Re: [PATCH 4.19 167/211] KVM: x86: Manually calculate reserved bits when loading PDPTRS
From: Thomas Lamprecht
Date: Mon Nov 11 2019 - 04:38:55 EST
On 10/3/19 5:53 PM, Greg Kroah-Hartman wrote:
> From: Sean Christopherson <sean.j.christopherson@xxxxxxxxx>
>
> commit 16cfacc8085782dab8e365979356ce1ca87fd6cc upstream.
>
> Manually generate the PDPTR reserved bit mask when explicitly loading
> PDPTRs. The reserved bits that are being tracked by the MMU reflect the
> current paging mode, which is unlikely to be PAE paging in the vast
> majority of flows that use load_pdptrs(), e.g. CR0 and CR4 emulation,
> __set_sregs(), etc... This can cause KVM to incorrectly signal a bad
> PDPTR, or more likely, miss a reserved bit check and subsequently fail
> a VM-Enter due to a bad VMCS.GUEST_PDPTR.
>
> Add a one off helper to generate the reserved bits instead of sharing
> code across the MMU's calculations and the PDPTR emulation. The PDPTR
> reserved bits are basically set in stone, and pushing a helper into
> the MMU's calculation adds unnecessary complexity without improving
> readability.
>
> Oppurtunistically fix/update the comment for load_pdptrs().
>
> Note, the buggy commit also introduced a deliberate functional change,
> "Also remove bit 5-6 from rsvd_bits_mask per latest SDM.", which was
> effectively (and correctly) reverted by commit cd9ae5fe47df ("KVM: x86:
> Fix page-tables reserved bits"). A bit of SDM archaeology shows that
> the SDM from late 2008 had a bug (likely a copy+paste error) where it
> listed bits 6:5 as AVL and A for PDPTEs used for 4k entries but reserved
> for 2mb entries. I.e. the SDM contradicted itself, and bits 6:5 are and
> always have been reserved.
>
> Fixes: 20c466b56168d ("KVM: Use rsvd_bits_mask in load_pdptrs()")

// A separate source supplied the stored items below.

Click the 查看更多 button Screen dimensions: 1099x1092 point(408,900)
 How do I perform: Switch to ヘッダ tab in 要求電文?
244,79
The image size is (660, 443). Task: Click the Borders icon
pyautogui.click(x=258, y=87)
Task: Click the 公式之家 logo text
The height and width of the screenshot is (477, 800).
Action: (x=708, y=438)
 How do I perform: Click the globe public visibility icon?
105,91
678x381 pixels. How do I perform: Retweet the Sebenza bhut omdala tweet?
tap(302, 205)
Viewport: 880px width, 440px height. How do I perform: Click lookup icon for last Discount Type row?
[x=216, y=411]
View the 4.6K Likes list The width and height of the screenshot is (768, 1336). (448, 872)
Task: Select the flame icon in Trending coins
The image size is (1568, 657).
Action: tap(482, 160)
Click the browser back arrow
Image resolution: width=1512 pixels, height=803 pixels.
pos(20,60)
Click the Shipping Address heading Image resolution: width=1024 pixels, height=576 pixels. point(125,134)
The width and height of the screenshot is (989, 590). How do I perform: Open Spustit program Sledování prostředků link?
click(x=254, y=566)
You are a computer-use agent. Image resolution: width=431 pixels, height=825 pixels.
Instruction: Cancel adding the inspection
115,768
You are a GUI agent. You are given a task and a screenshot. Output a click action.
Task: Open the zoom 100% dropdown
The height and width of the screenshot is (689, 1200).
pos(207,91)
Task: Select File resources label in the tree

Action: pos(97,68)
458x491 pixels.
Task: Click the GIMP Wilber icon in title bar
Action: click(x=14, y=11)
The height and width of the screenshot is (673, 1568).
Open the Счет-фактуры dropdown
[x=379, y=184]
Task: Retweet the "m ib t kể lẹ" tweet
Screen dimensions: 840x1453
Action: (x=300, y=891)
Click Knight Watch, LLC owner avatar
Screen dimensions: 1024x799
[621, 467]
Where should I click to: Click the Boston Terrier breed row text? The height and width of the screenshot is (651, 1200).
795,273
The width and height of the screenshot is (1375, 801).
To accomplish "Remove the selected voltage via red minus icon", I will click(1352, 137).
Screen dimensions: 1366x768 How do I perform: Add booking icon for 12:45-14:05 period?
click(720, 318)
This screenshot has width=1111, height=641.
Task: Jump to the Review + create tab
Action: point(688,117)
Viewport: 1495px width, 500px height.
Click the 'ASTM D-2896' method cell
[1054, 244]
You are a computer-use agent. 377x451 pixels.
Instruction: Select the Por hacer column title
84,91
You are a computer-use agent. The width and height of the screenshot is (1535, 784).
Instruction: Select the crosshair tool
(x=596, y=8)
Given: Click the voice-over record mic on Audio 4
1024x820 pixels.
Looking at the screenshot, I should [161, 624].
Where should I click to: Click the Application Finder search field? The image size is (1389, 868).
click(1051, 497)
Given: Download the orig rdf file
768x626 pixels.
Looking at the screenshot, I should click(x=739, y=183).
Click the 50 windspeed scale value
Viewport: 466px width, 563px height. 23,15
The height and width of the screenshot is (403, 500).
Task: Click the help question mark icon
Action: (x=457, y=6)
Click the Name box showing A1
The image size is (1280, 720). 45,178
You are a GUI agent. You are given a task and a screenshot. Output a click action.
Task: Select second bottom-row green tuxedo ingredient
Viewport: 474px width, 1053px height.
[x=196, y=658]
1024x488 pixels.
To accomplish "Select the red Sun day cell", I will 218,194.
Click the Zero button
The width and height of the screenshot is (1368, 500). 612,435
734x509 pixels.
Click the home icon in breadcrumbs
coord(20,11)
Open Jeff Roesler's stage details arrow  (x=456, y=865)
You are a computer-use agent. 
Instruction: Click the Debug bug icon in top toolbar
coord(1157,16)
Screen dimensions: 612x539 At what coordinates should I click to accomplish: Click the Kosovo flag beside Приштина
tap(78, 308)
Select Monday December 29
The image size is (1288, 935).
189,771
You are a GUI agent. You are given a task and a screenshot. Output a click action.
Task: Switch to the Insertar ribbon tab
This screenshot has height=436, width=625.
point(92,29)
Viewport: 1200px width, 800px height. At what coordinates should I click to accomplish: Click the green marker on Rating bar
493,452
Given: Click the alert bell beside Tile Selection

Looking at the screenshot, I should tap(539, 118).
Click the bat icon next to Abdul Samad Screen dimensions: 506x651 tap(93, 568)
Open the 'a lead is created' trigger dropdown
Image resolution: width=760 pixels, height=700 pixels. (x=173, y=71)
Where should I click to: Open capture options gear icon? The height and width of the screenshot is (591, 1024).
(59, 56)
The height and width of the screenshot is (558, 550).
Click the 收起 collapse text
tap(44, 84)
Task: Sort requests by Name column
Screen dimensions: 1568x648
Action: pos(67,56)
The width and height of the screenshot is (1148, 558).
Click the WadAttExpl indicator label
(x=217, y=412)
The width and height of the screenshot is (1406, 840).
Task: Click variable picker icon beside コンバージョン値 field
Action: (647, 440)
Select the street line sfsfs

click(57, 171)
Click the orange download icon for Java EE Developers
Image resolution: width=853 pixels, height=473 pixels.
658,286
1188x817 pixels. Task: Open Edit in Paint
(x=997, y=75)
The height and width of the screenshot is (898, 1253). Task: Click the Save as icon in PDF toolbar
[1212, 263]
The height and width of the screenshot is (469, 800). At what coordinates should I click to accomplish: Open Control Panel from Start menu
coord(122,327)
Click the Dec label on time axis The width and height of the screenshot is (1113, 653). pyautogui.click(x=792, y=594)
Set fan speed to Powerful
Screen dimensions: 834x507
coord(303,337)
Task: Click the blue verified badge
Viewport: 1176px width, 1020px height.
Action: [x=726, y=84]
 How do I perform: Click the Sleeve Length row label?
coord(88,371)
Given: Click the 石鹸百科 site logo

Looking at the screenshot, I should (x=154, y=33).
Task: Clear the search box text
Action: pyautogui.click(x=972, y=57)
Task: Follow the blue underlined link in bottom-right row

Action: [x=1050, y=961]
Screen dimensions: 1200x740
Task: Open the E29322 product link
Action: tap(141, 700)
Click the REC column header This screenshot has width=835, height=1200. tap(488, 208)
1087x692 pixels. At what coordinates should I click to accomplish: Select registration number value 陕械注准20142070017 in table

> Cc: stable@xxxxxxxxxxxxxxx
> Cc: Nadav Amit <nadav.amit@xxxxxxxxx>
> Reported-by: Doug Reiland <doug.reiland@xxxxxxxxx>
> Signed-off-by: Sean Christopherson <sean.j.christopherson@xxxxxxxxx>
> Reviewed-by: Peter Xu <peterx@xxxxxxxxxx>
> Signed-off-by: Paolo Bonzini <pbonzini@xxxxxxxxxx>
> Signed-off-by: Greg Kroah-Hartman <gregkh@xxxxxxxxxxxxxxxxxxx>
>
> ---
> arch/x86/kvm/x86.c | 11 ++++++++---
> 1 file changed, 8 insertions(+), 3 deletions(-)
>
> --- a/arch/x86/kvm/x86.c
> +++ b/arch/x86/kvm/x86.c
> @@ -581,8 +581,14 @@ static int kvm_read_nested_guest_page(st
> data, offset, len, access);
> }
>
> +static inline u64 pdptr_rsvd_bits(struct kvm_vcpu *vcpu)
> +{
> + return rsvd_bits(cpuid_maxphyaddr(vcpu), 63) | rsvd_bits(5, 8) |
> + rsvd_bits(1, 2);
> +}
> +
> /*
> - * Load the pae pdptrs. Return true is they are all valid.
> + * Load the pae pdptrs. Return 1 if they are all valid, 0 otherwise.
> */
> int load_pdptrs(struct kvm_vcpu *vcpu, struct kvm_mmu *mmu, unsigned long cr3)
> {
> @@ -601,8 +607,7 @@ int load_pdptrs(struct kvm_vcpu *vcpu, s
> }
> for (i = 0; i < ARRAY_SIZE(pdpte); ++i) {
> if ((pdpte[i] & PT_PRESENT_MASK) &&
> - (pdpte[i] &
> - vcpu->arch.mmu.guest_rsvd_check.rsvd_bits_mask[0][2])) {
> + (pdpte[i] & pdptr_rsvd_bits(vcpu))) {
> ret = 0;
> goto out;
> }
>
>
>
first off, I hope that I'm not a bit blunt to just message you all here :)
It seems that a backport of this to stable and distro kernels tickled out
some issue[0] for KVM Linux 64bit guests on older than about 8-10 year old
Intel CPUs[1].
Basically, booting this kernel as host, then running an KVM guest distro
or kernel fails it that guest kernel early in the boot phase without any
error or other log to serial console, earlyprintk.
Quickest test here, boot the booted kernel with QEMU/KVM, e.g.:
# qemu-system-x86_64 -enable-kvm -kernel /boot/vmlinuz-4.19.77 -nographic -append console=ttyS0
FYI: booting a "problematic" kernel (e.g., 4.19.77) as guest kernel while
having a good host kernel (e.g., 4.19.76) works just fine.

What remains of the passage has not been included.